Not everyone agrees with everything Loeb preaches, of course.
Spokane dog trainer Carol Byrnes, for example, sees value in Loeb’s “Magic Touch” method.
“I think that, in theory, that’s a really good way to break a dog’s concentration,” she says, adding “as long as you’re using something soft like a rolled-up towel. It distracts them, but it doesn’t hurt them in any way.”
As for the diet, Byrnes is less certain.
“I think there are pros and cons to everything,” she says, “and I think that some people go way too far in one direction or way too far in another.”
Byrnes admits that not all dog food is of high quality, and she stresses that pet owners need to be knowledgeable consumers. But she does use a brand of high-grade dry food for her own dogs.
Further, she sees value in crate-training, especially for pet owners concerned for the safety of a new puppy.
“A crate or an exercise pen is no different than a crib or a playpen for a baby,” she says. “If you’re cooking dinner and you have to turn your back on them, babies pull TVs on them. And so do puppies.”
Loeb stands his ground. He’s used to conflict, even with Hlavacek.
“We’ve had slam-bang arguments while writing things,” he says, “tearing up certain stories, restructuring them, rewriting both sides.”
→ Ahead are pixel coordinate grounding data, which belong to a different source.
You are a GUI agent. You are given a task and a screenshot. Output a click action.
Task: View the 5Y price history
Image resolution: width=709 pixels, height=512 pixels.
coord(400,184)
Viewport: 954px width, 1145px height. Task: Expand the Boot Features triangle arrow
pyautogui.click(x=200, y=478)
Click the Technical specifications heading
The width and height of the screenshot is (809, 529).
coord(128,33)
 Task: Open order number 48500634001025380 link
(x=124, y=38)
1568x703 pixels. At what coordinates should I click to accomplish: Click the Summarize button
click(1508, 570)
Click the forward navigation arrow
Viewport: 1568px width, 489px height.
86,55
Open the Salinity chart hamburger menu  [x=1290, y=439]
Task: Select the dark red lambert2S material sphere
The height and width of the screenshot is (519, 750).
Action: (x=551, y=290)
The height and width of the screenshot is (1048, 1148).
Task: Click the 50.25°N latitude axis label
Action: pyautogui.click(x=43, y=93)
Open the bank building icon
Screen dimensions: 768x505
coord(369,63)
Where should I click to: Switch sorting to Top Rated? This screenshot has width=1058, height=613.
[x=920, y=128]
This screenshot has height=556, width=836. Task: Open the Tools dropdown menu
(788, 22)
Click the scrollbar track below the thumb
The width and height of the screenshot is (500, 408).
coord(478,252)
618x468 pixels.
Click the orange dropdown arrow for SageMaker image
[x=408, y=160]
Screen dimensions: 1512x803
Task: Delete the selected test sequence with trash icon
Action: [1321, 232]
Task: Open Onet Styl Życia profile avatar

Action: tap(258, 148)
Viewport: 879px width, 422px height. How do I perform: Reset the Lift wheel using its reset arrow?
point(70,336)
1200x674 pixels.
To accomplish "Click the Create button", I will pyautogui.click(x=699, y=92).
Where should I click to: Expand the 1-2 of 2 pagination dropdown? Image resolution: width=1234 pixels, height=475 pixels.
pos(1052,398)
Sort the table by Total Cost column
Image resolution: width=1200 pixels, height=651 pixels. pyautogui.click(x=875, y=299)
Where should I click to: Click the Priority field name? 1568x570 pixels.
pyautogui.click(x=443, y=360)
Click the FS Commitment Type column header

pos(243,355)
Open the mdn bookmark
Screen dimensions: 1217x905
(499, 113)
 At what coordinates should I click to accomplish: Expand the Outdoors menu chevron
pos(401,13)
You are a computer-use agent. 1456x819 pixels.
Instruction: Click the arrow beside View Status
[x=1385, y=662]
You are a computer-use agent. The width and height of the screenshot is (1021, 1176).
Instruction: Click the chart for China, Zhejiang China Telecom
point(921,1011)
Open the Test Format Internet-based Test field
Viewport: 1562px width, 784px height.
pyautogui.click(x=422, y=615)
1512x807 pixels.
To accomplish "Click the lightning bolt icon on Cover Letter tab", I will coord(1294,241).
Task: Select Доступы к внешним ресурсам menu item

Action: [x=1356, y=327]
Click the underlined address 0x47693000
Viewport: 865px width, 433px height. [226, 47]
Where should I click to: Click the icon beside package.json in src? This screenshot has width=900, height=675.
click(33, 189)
And he’s not ready to give in on what he believes is best for all pets, especially when it comes to food.
“If you’re going to listen to a dog-food company tell you everything you have to know about your dog’s nutrition,” he says, “you might as well listen to Kellogg’s tell you everything you need to know about yourself.”
Controversy or no, Loeb’s concerns for the pets come first.
“Dogs,” he says, “are responsibilities. They aren’t possessions.”